True, but then for the UK solar power isn't the right thing for winter, hence why we need a massive mix of other stuff.

Also we have the advantage that france isn't that far away.

In the UK battery is about grid stabilisation, as in making sure that it hums at 50hz rather than 49.

tremon|1 month ago

Space based solar is a scam

It's not a scam, it's a weapon. The same proliferation arguments that have been used against nuclear also apply to space-based solar.

hexbin010|1 month ago

Try 2 weeks of seemingly endless cloud up this way lol. This winter has been seriously depressing so far

mekdoonggi|1 month ago

I looked into sodium-ion batteries for which factories are coming online in China. The theoretical manufacturing cost of those is very very low, which will make solar + batteries very cheap. I suspect China will reach those costs ahead of schedule.

danny_codes|1 month ago

IMO this is a classic case of underestimating how far manufacturing improvements can get you on the cost scale. You see a promising technology in the lab and it’s hard to imagine a 1 million x reduction in price, yet we see that time and time again as tech gets scaled out.

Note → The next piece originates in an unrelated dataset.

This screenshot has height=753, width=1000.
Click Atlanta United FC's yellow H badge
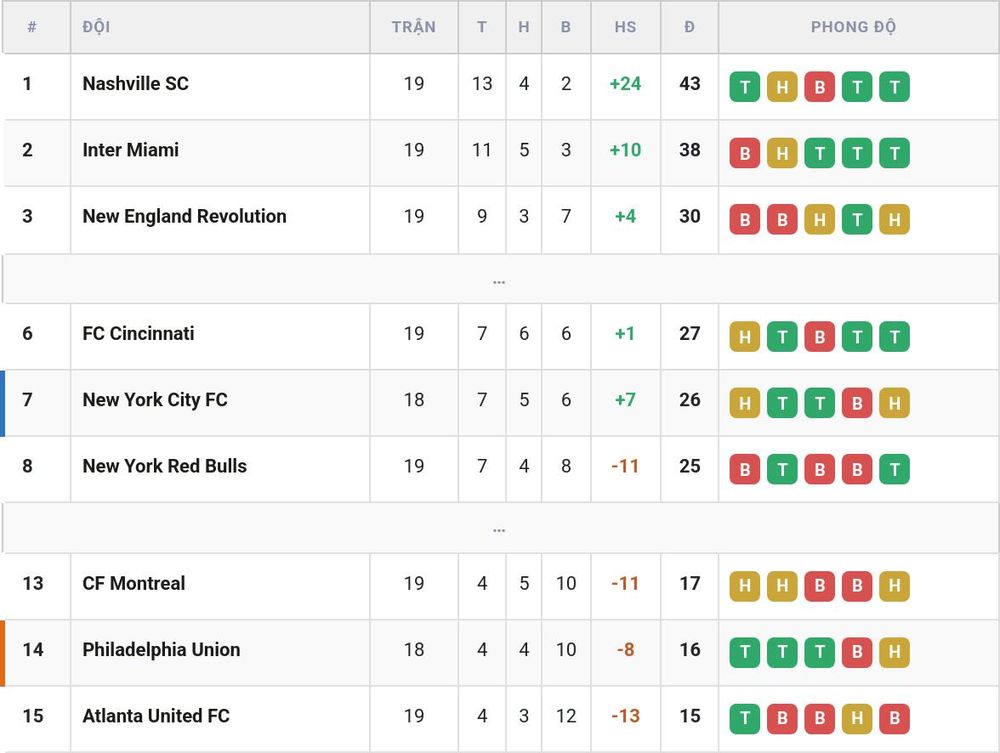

What’s wild to me is how the US is leaving itself in the dust. How the GOP imagines we’ll be competitive when the rest of the world can produce electricity 10x cheaper than we can is a wonder in itself

bryanlarsen|1 month ago

Those are two thresholds: cheaper than peakers using piped gas from Russia, and cheaper than peakers using LNG shipped via tanker ship. I imagine the latter threshold has already been met, only depending on the amortization period you choose for the battery purchase.

epolanski|1 month ago

A huge part of this calculus though is that the gas we buy since Russia disappeared as a provider is insanely high.

Our economics may not match Canadian or US ones.

Gibbon1|1 month ago

For an example one can look at California. Batteries deleted the duck curve.